She will become one of the world’s greatest heroes: WONDER WOMAN. But first she is Diana, Princess of the Amazons. And her fight is just beginning. . . .
Diana longs to prove herself to her legendary warrior sisters. But when the opportunity finally comes, she throws away her chance at glory and breaks Amazon law—risking exile—to save a mere mortal. Even worse, Alia Keralis is no ordinary girl and with this single brave act, Diana may have doomed the world.
Alia just wanted to escape her overprotective brother with a semester at sea. She doesn’t know she is being hunted. When a bomb detonates aboard her ship, Alia is rescued by a mysterious girl of extraordinary strength and forced to confront a horrible truth: Alia is a Warbringer—a direct descendant of the infamous Helen of Troy, fated to bring about an age of bloodshed and misery.

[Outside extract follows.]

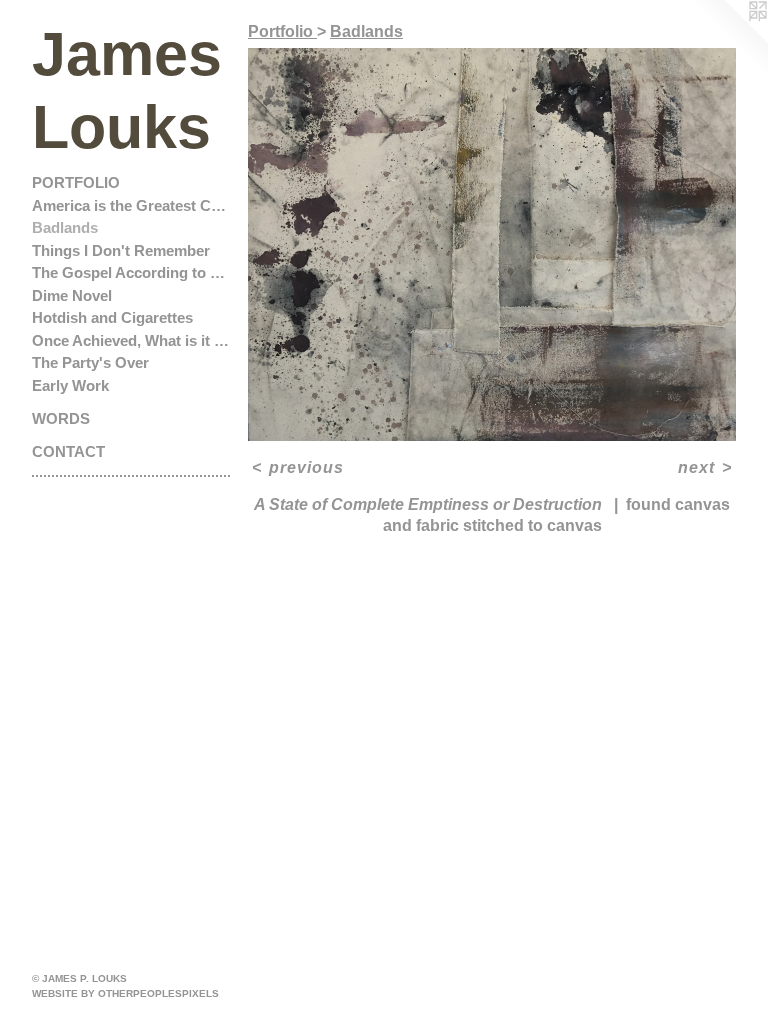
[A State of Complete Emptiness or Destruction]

Together, Diana and Alia will face an army of enemies—mortal and divine—determined to either destroy or possess the Warbringer. If they have any hope of saving both their worlds, they will have to stand side by side against the tide of war.
- This book is kick-ass. It’s funny, and self-aware and plays tribute to the Wonder Woman mythology without being tied down by it.

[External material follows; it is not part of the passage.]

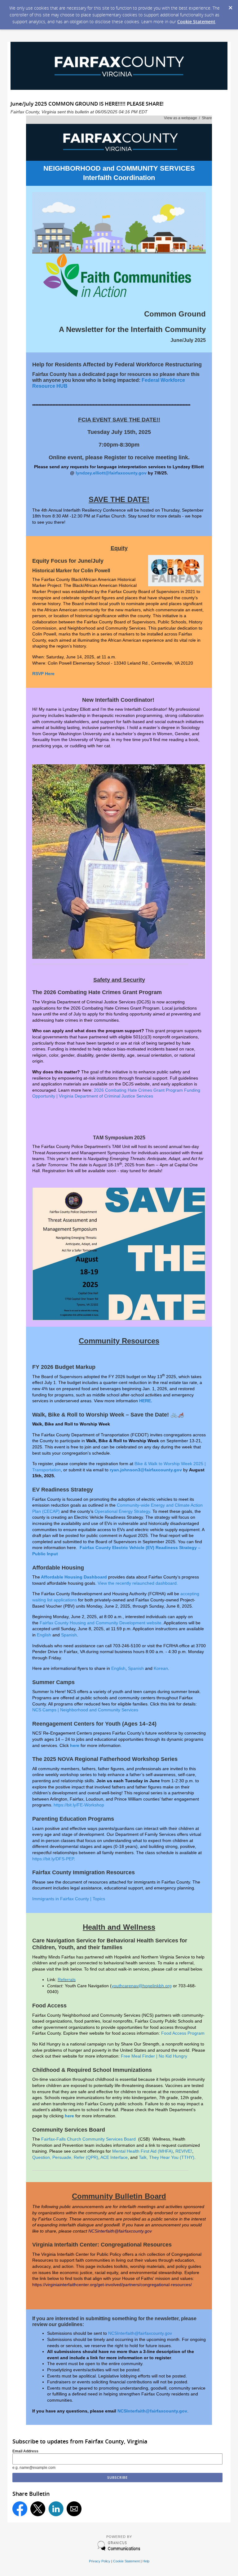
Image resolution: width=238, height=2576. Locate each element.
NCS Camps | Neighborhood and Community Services (85, 1709)
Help (146, 2561)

- Leigh Bardugo is a FAB writer, her talent shines through in this book.
- The first 100 pages were a little slow to start, but after that I was hooked, completely and utterly. I’ve also heard comments that the plot is really similar to the film, but other than one joke (which is a pretty standard WW one), I didn’t see that.
- I thought the plot was compelling and intriguing, and I did not see the plot twist coming. I’m also DESPERATE to find out more about the shadow-y evil guys–a sequel is coming, right?
- The friendships are what made this book special, IMO. I utterly adored Nim, and Alia and Diana’s growing trust with each other was lovely to see.
- Although Diana is very much at the centre in this story, Alia is what anchors it. I adored her characters–she was whip smart, unsure of herself, courageous and a really good liar.
- YAY for diversity. Nim was Indian and gay, Alia and Jason were Greek and African-American, and Theo was Brazilian.
- Basically, this book was a fabulous superhero origin story. Leigh Bardugo expertly weaved a new path for Diana, whilst simultaneously paying homage to her mythic origins. The focus on female friendship was perfect, and I NEED MORE. Also, I’ll definitely be picking up the other books in the DC Icons series. (Although, Diana is the best is a hill I will die on!)